Sam Moore, un meteorólogo con gafas que trabajaba en la mesa vecina, se volvió hacia su compañera.

– ¿Estás bien? ¿Te pasa algo?

Heidi se hundió en la silla.

– El Ocean Wanderer.

– ¿Es un crucero?

– No, es un hotel flotante que ahora mismo está amarrado en el camino del sistema. -Heidi sacudió la cabeza-. No hay manera de poder apartarlo a tiempo. Es un blanco fijo.

– Un barco informó de olas de treinta metros -dijo Moore-. Si una de esas golpea el hotel… -Su voz se apagó.

– Tenemos que avisar a la dirección para que lo evacúen de inmediato.

Heidi se levantó de un salto y corrió a la sala de comunicaciones. Rogó para sus adentros que la dirección del hotel actuara sin demora. Si no era así, más de un millar de huéspedes y todo el personal estaban condenados a una muerte segura.

5

Nunca se había visto tanta elegancia, tanto lujo, en la superficie del mar. Nunca se había construido nada que pudiera compararse con la extraordinaria creatividad de su diseño. El hotel submarino Ocean Wanderer era una aventura a la espera de ser vivida, una magnífica oportunidad para sus huéspedes de contemplar las maravillas de las profundidades.
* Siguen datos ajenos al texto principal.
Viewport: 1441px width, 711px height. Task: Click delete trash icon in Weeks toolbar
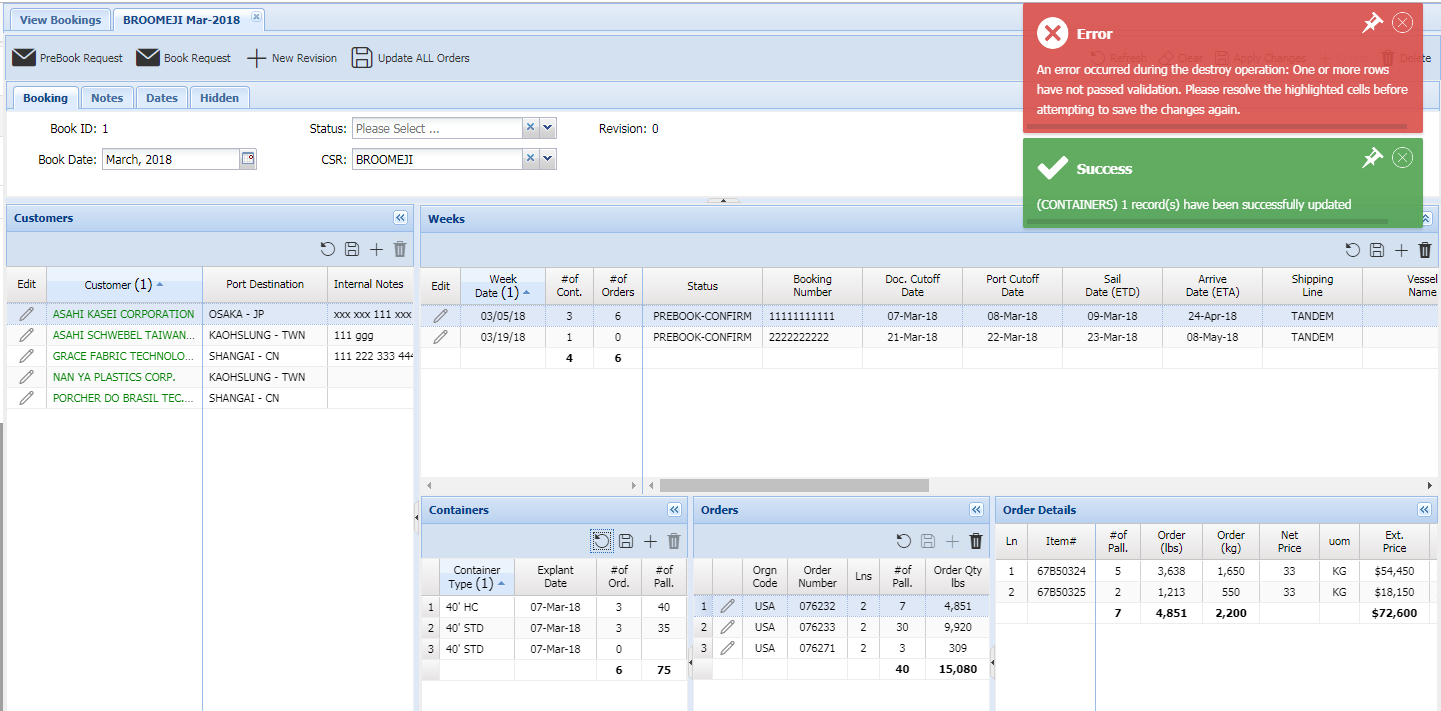tap(1425, 251)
Se elevaba por encima de las olas con soberbio esplendor a tres kilómetros del cabo Cabrón, en el extremo sudeste de la República Dominicana.
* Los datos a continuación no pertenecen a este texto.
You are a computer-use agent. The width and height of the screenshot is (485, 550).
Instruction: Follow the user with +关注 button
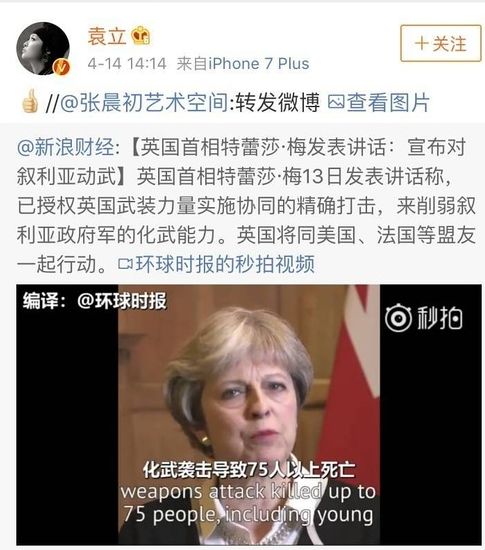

Reconocido por la industria turística como el hotel más extraordinario del mundo entero, había sido construido en Suecia de acuerdo con unas exigencias de calidad que no tenían parangón. El más alto grado de artesanía había empleado lo último en materiales, combinado con una atrevida utilización de lujosas texturas que ilustraban la vida en el mar. Exuberantes tonos de verde, azul y oro se unían para crear un lujosísimo conjunto, magnífico en el exterior y esplendoroso en el interior. En la superficie, la estructura exterior, con una altura de más de sesenta metros, imitaba las suaves y estilizadas líneas de una nube baja. Los cinco pisos superiores albergaban los alojamientos y despachos de los cuatrocientos empleados, los enormes almacenes, las cocinas y los sistemas de aire acondicionado y calefacción.